Task goal: Copy out every line of the material below word for word, leaving out the pictures.

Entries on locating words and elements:
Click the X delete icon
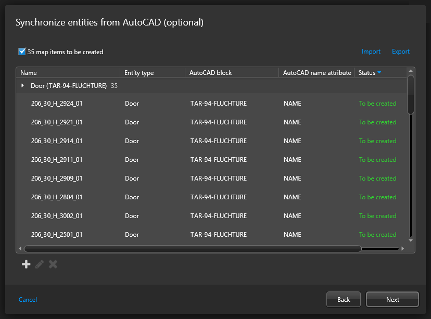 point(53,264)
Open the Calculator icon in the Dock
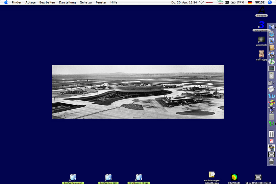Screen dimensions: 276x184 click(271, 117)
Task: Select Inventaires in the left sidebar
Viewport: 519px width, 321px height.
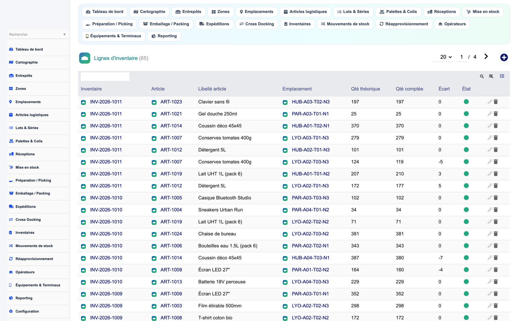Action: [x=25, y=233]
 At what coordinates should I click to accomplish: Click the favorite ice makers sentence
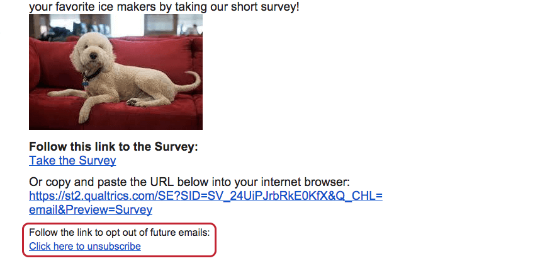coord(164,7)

Answer for this exercise:
Click the X delete icon
 point(53,264)
Open the Calculator icon in the Dock
Screen dimensions: 276x184 click(271, 117)
Task: Select Inventaires in the left sidebar
Viewport: 519px width, 321px height.
Action: [x=25, y=233]
 At what coordinates should I click to accomplish: Click the favorite ice makers sentence
coord(164,7)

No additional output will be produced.